━━━ Reading passage
I question your ability to evaluate the scientific worth of F@H's research output. And if F@H isn't doing "real science" than what is it doing?
I think the DC projects have an obligation to provide independent scientific evaluations of their projects to ensure they are not taking advantage of their participants. The DC community is 99% about stat-whoring, team vs team, "I can crunch faster than you can". Very few people bother to ask where their higher electricity bill is going, and compare this cost to donating the dollars to projects and charities that clearly save lives Right Now, rather than just offering vague promise.
People are not nearly skeptical enough when it comes to signing up to distributed computing projects and nobody asks the project leaders hard questions. Show me a single external analysis of why Folding @ Home is the best use for umpty-million kilowatts of (greenhouse gas producing) power capacity? There are none! All they have to do is think up banner advert slogans such as "finding a cure one PC at a time" and people jump for the "feel good" without checking closely what the project does. $10 a month of electricity could sponsor the education of a child in africa, or be donated to a vaccination program that can immunize kids against smallpox for $1 a shot!
I don't think it is the obligation of the (evidently few) skeptics to prove folding is overstating the science that it is doing, it is the obligation of the program to justify to the community, and in a deep manner, why they deserve research dollars more than other worthy programs. I've read the entire folding site and they fail to offer any cost benefit analysis. They don't even discuss the costs of the compute array, the assumption (at the least, implied) is that this distributed folding computation is somehow "free"! At least for the PS3 array this is absolutely not the case. If you're not playing a game, you can turn off 250 watts of power, but not if you want to be part of folding.
━━━━━━
━━━ Data for review
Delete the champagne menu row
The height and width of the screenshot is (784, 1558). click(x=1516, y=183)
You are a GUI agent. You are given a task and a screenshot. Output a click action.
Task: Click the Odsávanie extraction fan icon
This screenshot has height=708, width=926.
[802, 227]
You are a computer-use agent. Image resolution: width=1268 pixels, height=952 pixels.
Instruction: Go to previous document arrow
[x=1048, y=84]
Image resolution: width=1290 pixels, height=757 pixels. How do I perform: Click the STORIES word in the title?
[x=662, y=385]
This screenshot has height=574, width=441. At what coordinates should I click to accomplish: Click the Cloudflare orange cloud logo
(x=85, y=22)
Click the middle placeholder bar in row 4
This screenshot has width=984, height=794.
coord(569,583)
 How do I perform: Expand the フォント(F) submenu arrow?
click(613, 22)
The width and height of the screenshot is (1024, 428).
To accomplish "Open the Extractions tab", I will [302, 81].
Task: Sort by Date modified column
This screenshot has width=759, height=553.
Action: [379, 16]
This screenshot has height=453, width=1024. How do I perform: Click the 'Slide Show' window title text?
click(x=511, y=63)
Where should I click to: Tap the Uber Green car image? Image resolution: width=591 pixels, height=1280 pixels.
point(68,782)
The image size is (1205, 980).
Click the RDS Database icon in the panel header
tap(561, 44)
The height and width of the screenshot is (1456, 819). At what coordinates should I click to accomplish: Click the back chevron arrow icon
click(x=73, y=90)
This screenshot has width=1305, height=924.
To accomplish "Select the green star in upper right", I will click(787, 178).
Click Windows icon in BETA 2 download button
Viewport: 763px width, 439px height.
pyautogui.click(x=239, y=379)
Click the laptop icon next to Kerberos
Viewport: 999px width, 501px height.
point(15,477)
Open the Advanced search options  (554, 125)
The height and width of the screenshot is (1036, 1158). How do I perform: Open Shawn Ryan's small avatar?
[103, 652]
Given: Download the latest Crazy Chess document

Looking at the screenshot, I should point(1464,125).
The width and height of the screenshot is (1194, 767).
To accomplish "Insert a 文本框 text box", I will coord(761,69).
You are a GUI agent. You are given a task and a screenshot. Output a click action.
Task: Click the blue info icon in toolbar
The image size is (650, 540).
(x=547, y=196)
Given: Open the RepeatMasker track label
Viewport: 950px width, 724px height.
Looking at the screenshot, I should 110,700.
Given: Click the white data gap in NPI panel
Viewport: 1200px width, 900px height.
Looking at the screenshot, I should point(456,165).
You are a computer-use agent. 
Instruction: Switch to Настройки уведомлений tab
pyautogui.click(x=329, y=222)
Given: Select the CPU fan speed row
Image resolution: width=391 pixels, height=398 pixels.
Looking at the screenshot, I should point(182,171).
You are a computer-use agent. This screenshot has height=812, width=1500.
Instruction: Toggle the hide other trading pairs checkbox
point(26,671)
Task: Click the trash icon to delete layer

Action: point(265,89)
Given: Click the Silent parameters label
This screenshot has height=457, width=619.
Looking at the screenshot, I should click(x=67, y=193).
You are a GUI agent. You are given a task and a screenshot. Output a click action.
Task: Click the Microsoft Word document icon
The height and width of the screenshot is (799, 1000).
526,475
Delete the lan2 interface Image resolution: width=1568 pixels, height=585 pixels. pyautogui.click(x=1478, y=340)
━━━━━━
Work request: In the post criticizing Folding@Home, how much power does the writer say a PS3 owner who is not playing a game could turn off?

Reply to the exercise: 250 watts